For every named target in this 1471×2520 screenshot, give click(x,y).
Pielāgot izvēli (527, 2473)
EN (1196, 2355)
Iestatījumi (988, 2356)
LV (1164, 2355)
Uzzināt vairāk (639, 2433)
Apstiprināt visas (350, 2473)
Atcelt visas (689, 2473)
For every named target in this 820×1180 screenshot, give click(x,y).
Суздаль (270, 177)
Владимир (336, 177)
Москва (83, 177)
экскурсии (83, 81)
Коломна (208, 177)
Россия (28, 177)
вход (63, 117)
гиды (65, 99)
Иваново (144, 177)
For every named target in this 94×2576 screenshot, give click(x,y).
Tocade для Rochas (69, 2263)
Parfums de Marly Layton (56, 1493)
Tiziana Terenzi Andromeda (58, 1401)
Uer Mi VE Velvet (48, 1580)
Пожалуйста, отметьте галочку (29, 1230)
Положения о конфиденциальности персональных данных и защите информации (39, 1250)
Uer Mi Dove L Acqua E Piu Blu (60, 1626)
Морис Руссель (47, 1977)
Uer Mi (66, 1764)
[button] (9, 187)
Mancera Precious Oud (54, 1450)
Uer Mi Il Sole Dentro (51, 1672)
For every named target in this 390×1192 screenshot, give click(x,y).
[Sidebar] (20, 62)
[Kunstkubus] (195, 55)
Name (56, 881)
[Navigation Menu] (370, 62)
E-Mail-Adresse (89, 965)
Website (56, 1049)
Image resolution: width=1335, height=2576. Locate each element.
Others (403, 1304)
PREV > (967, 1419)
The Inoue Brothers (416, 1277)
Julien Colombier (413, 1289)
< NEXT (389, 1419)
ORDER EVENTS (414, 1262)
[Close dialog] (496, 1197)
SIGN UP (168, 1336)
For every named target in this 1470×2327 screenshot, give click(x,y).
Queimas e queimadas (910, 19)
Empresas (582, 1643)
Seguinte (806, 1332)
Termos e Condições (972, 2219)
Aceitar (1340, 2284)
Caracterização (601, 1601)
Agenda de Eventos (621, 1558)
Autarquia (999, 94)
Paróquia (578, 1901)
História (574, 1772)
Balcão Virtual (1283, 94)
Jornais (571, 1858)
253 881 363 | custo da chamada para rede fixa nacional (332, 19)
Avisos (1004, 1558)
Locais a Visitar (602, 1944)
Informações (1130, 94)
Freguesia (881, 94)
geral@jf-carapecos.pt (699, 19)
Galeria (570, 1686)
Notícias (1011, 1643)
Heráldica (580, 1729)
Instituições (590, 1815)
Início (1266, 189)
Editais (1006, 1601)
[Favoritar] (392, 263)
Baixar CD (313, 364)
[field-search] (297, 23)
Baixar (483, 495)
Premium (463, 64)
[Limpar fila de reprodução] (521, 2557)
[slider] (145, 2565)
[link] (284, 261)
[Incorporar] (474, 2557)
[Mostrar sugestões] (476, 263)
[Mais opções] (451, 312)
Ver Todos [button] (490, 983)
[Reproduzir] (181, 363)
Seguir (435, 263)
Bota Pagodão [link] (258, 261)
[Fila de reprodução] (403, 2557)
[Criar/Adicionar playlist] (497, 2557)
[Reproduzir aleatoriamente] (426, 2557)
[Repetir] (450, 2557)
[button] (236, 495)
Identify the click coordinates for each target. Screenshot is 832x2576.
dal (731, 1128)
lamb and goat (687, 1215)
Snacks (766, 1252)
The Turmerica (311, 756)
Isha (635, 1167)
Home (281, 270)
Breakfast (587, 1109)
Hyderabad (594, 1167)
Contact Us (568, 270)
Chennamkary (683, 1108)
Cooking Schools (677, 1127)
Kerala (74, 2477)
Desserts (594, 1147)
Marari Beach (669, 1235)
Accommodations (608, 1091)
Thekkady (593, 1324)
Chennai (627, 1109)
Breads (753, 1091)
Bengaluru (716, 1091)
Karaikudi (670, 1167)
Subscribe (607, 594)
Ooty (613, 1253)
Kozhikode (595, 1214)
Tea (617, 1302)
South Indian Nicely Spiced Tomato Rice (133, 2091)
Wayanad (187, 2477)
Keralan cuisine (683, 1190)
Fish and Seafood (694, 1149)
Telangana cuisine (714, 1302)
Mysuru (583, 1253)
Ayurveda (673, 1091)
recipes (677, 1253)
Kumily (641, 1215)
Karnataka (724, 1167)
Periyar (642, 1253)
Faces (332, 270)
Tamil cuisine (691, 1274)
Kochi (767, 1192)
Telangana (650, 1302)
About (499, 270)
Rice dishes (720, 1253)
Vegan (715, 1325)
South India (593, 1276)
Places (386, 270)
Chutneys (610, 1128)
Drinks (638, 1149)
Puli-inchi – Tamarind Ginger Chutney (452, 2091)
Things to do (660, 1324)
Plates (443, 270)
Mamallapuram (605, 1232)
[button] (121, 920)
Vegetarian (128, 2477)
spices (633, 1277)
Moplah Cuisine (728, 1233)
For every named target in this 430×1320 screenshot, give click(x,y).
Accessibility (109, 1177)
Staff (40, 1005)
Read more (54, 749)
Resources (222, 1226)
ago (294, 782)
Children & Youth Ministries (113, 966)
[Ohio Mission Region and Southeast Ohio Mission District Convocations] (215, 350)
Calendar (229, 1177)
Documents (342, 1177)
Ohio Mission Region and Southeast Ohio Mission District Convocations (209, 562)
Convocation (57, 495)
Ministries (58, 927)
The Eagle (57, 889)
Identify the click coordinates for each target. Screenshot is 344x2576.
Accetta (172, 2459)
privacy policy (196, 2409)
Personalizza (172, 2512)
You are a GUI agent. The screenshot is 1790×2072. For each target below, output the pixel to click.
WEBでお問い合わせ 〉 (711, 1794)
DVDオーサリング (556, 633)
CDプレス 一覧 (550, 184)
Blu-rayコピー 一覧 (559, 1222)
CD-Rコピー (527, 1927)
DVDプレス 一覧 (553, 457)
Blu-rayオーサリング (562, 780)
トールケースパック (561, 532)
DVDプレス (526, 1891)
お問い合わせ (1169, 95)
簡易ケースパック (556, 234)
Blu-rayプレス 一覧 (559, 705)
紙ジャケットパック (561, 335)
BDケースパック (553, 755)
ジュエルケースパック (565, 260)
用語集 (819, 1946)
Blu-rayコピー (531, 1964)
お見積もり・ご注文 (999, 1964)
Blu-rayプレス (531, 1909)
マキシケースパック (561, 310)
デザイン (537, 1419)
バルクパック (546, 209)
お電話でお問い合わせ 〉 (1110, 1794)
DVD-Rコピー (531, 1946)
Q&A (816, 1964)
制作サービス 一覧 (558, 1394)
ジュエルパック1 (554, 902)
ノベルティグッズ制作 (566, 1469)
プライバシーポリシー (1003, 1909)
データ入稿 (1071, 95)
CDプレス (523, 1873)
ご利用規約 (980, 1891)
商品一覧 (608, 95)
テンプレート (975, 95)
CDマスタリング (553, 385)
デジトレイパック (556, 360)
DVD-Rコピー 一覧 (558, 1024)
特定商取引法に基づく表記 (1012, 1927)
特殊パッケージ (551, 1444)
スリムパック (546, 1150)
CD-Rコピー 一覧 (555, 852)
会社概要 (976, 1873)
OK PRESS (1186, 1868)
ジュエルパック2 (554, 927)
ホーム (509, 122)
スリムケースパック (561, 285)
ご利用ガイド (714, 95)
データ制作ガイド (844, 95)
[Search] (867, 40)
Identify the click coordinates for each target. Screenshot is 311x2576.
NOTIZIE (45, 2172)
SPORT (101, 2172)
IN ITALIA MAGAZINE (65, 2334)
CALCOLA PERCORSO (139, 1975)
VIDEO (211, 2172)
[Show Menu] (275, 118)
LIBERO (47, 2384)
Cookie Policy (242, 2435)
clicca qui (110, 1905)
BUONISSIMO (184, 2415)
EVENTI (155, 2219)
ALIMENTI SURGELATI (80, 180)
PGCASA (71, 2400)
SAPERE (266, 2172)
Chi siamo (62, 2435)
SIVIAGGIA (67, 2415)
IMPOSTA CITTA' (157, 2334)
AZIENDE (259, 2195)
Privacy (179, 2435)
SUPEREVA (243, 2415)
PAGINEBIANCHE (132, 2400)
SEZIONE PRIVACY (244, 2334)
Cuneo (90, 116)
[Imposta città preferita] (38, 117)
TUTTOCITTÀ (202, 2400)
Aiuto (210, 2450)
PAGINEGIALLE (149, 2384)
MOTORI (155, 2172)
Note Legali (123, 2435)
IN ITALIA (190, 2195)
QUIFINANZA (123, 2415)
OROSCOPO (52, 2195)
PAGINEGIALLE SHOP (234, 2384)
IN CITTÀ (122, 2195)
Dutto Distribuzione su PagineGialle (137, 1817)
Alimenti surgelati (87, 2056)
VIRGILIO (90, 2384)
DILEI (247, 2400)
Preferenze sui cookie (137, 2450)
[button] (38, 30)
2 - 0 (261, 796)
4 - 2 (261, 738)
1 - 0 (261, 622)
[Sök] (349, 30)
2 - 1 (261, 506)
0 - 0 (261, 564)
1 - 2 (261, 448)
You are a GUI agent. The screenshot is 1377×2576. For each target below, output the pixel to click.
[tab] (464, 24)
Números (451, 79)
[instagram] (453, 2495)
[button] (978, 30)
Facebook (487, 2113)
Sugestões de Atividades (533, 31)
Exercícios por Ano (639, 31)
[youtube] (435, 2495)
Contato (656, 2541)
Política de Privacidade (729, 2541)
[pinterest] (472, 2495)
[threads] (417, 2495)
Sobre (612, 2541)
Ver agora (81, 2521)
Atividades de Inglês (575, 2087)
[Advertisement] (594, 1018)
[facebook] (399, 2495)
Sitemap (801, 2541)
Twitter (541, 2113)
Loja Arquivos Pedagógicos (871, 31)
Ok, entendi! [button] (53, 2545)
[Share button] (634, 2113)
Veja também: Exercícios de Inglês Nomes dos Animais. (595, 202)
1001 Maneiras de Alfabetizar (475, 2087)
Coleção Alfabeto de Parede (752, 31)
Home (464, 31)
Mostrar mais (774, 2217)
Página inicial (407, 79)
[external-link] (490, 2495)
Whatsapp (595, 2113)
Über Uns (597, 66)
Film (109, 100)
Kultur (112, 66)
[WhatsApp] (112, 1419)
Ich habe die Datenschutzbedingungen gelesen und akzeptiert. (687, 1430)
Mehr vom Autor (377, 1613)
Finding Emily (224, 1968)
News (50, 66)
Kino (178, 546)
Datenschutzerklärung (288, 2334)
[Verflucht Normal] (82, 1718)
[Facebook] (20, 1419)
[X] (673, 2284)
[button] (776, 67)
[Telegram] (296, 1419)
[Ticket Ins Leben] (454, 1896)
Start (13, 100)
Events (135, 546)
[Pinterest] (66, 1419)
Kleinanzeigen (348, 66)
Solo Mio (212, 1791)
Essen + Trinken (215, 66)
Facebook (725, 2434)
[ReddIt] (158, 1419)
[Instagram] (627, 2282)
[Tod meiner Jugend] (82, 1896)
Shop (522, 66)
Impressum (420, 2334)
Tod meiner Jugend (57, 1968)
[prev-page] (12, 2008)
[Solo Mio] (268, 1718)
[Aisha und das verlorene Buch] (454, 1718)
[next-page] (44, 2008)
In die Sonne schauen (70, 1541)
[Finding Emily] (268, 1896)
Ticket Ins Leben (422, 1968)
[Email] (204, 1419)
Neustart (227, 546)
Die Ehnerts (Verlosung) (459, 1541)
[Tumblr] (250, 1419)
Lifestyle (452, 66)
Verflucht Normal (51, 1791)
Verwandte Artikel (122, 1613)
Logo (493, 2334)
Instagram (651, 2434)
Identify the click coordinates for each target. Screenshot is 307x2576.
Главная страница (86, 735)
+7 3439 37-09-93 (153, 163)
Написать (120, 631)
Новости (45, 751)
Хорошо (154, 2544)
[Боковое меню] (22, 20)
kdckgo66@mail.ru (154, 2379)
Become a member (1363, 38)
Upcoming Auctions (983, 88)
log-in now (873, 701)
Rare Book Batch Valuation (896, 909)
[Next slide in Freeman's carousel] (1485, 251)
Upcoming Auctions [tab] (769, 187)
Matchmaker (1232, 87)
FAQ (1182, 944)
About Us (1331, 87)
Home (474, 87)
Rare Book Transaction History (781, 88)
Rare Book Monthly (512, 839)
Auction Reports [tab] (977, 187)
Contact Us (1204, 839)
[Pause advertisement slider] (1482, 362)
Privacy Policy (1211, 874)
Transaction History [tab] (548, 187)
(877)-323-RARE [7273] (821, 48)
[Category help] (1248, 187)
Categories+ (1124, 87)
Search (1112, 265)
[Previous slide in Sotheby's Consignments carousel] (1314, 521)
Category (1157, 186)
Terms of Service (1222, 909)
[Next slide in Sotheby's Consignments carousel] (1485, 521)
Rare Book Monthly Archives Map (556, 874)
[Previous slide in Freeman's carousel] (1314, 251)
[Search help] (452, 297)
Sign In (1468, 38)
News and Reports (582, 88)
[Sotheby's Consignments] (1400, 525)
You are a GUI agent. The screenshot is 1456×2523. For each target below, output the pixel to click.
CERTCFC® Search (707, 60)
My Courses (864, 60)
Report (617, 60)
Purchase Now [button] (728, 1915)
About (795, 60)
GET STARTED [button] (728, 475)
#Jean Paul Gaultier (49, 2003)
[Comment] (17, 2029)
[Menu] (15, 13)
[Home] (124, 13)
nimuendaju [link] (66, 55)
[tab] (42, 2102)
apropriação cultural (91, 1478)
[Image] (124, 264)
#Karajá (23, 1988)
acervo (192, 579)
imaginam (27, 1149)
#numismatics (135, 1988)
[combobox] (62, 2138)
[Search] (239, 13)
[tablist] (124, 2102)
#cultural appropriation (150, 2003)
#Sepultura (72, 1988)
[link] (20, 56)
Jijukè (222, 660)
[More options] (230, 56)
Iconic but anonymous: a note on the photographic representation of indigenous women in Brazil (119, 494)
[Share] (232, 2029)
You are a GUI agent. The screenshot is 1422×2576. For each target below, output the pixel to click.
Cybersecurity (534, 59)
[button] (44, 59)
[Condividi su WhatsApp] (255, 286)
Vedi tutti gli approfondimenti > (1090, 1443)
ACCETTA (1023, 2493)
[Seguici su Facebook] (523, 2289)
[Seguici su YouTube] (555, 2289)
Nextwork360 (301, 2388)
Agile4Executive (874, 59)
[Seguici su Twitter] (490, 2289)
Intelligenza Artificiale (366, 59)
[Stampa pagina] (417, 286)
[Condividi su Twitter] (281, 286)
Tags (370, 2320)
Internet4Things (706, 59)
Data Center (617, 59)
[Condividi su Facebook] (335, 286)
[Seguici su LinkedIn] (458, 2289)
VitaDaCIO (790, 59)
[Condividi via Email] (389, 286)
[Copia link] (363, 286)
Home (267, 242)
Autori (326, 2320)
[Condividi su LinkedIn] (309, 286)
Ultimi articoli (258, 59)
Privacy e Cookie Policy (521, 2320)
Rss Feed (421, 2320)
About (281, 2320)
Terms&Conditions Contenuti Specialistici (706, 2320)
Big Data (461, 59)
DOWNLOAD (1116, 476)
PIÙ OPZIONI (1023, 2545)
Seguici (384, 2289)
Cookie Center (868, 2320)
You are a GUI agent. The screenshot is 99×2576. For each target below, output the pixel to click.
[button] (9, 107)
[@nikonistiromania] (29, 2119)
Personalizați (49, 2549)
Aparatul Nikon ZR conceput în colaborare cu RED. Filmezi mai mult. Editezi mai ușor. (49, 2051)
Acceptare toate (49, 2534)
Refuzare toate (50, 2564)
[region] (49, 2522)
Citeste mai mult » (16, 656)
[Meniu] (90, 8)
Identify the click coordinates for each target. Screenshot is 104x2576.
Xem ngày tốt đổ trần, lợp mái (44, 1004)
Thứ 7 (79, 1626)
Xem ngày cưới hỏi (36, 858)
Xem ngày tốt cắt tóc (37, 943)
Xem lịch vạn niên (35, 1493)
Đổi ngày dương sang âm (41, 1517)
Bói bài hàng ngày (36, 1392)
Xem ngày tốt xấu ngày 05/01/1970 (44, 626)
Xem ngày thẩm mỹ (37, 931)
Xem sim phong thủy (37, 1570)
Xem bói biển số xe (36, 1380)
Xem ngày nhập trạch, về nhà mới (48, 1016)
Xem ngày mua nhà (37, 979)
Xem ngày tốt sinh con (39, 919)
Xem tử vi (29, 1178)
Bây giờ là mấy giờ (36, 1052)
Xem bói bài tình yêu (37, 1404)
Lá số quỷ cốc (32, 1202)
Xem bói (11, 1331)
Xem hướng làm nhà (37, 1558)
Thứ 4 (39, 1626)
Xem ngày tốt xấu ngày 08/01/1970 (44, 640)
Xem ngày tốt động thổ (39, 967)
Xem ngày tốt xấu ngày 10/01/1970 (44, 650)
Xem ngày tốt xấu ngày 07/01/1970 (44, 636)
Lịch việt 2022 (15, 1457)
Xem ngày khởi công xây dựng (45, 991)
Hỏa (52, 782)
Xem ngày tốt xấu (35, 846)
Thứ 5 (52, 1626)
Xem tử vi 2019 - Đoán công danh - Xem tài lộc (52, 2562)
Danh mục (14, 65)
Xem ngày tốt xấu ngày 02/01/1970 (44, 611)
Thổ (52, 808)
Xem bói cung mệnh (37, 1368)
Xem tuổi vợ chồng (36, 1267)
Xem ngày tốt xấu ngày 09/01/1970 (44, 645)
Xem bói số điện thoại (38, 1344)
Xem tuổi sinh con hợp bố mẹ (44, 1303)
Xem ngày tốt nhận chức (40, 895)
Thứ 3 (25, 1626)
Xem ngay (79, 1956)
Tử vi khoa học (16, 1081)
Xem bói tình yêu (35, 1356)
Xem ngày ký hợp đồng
*****
The response must hold only the lines above from the line with "[Close dialog] (496, 1197)" through the line with "[link] (284, 261)", each copied exactly, both ends kept.

[Close dialog] (496, 1197)
SIGN UP (168, 1336)
For every named target in this 1470×2327 screenshot, give click(x,y).
Queimas e queimadas (910, 19)
Empresas (582, 1643)
Seguinte (806, 1332)
Termos e Condições (972, 2219)
Aceitar (1340, 2284)
Caracterização (601, 1601)
Agenda de Eventos (621, 1558)
Autarquia (999, 94)
Paróquia (578, 1901)
História (574, 1772)
Balcão Virtual (1283, 94)
Jornais (571, 1858)
253 881 363 | custo da chamada para rede fixa nacional (332, 19)
Avisos (1004, 1558)
Locais a Visitar (602, 1944)
Informações (1130, 94)
Freguesia (881, 94)
geral@jf-carapecos.pt (699, 19)
Galeria (570, 1686)
Notícias (1011, 1643)
Heráldica (580, 1729)
Instituições (590, 1815)
Início (1266, 189)
Editais (1006, 1601)
[Favoritar] (392, 263)
Baixar CD (313, 364)
[field-search] (297, 23)
Baixar (483, 495)
Premium (463, 64)
[Limpar fila de reprodução] (521, 2557)
[slider] (145, 2565)
[link] (284, 261)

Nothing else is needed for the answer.